“Mi sueño es que los chicos salgan adelante"

Oti, encargada del merendero “Las tacitas poderosas”, Barrio 21-24

UNICEF
Oti
Unicef_Widnicky
26 Junio 2020

Sabe que los chicos y las chicas del barrio la necesitan. Por eso se levanta cada mañana con fuerza y buen ánimo. “Tengo que estar para ellos. Ese es mi día a día”, cuenta emocionada. Oti tiene 45 años y hace catorce que está en la 21-24, en el sector San Blas. Cuando llegó con sus dos hijos, Nelson (23) y Hernán (14), esta parte del barrio era un basural, pegado al Riachuelo, y poco a poco fueron construyendo su casa con chapas, bolsas de basura y madera. Hoy vive con ellos y su pareja a pocas metros del merendero “Las tacitas poderosas”, su lugar en el mundo, un espacio pequeño, muy cuidado y prolijo que ella misma donó hace tres años.

Desde el comienzo de la pandemia por COVID 19, de lunes a sábado van a buscar la merienda 200 familias. Los fines de semana también preparan el almuerzo, hacen guiso o polenta con salsa, empiezan a trabajar a las 8.30 para que al mediodía todo esté listo para entregar. Cada día, después de tomarse la temperatura, rociar lavandina en la suela de los zapatos, alcohol en la ropa, higienizar a fondo el lugar, lavarse las manos y calzarse guantes y barbijo, se dedican de lleno y con el corazón a su tarea. “Empezamos de la necesidad. Acá no se trata de comida nada más, porque llegan chicos con muchos problemas, que sufren violencia en sus casas, eso me lastima porque yo lo viví. Es una contención para ellos este espacio, más ahora que no están yendo a la escuela, se ponen muy contentos cuando llegan cosas como ahora gracias a UNICEF”, asegura.

oti en acción
UNICEF/Widnicky

Antes se acercaban menos vecinos y vecinas, y las raciones solían alcanzar para todos. Entre Oti y los voluntarios de La Poderosa podían planear la semana con las donaciones y algún que otro pedido a los negocios del barrio, pero a partir de marzo la demanda se cuadruplicó. No es que antes fuera sencillo, muchas de las donaciones eran sobras o productos vencidos o próximos a vencer, no era tan frecuente tener comida fresca. “Cuando hay mandarina, pera o manzana, los chicos miren de otra manera, se sorprenden. A mí me hace sentir muy bien poder ayudar a las familias porque con esta pandemia no sé qué pasaría si este espacio no estuviera. Ahí sentí muy importante este lugar para la gente, que se multiplicó, y eso me asustó un poco porque no estábamos preparados para recibir tantas personas. Ahora pienso qué importante es la ayuda de UNICEF porque sino no sé qué pasaría con nosotros”, confiesa.

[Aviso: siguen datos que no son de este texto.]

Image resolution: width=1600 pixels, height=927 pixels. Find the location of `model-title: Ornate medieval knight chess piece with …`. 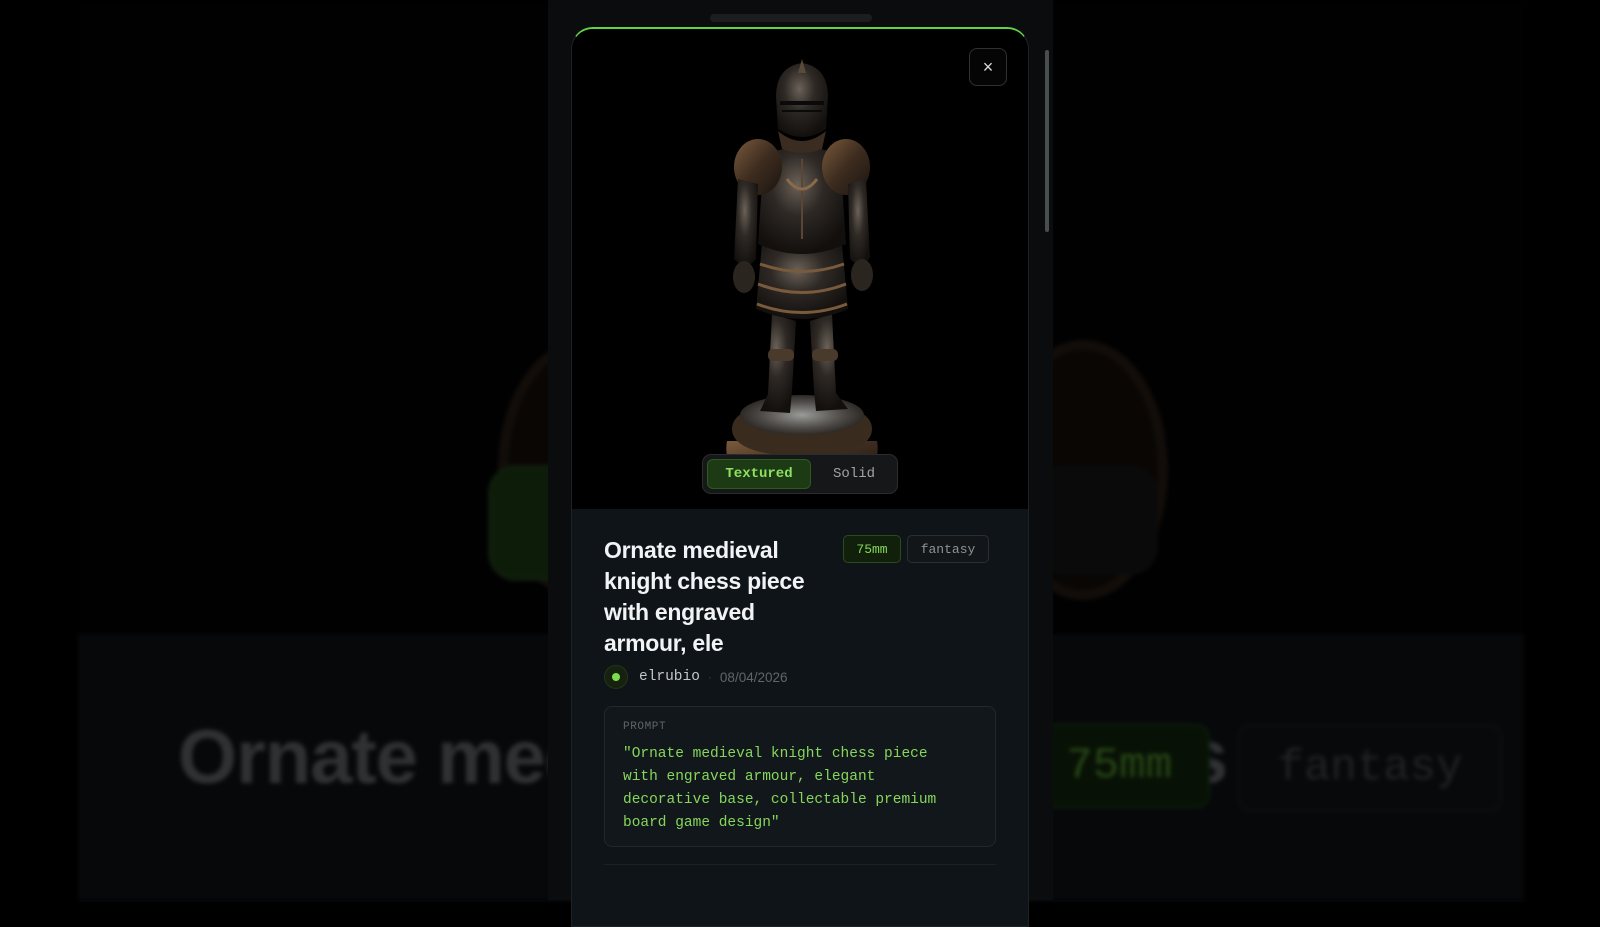

model-title: Ornate medieval knight chess piece with … is located at coordinates (704, 596).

Además de encargarse de la cocina y coordinar las reuniones y los turnos entre los voluntarios, Oti había empezado a organizar un espacio de mujeres, ya había repartido los flyers, pero el coronavirus puso en pausa todo. La violencia intrafamiliar ya estaba muy presente en el barrio, pero a partir del aislamiento se agravó. Ella lo sabe bien, lo vivió en carne propia cuando vivía en Paraguay y gracias a la ayuda de otras mujeres se pudo recuperar, por eso siente que ahora es su turno de escuchar a un montón de vecinas que si saben que alguien las va a acompañar, pueden sentirse más fuertes y contar sus historias.

Mientras revuelve la olla gigante de mate cocido con leche y afuera ya se empiezan a escuchar las primeras risas de los chicos y las chicas de San Blas, Oti cuenta que quiere que el merendero progrese, que crezca para que pueda haber apoyo escolar y talleres. Después, tímida, comparte su sueño, inmenso y hermoso.

Que los chicos salgan adelante porque son nuestro futuro acá, que aprendan, sean profesionales. Lo que más quiero es tener en este barrio una universidad, que quede como historia que acá hay una, porque muchos no tienen su pasaje para ir a estudiar”.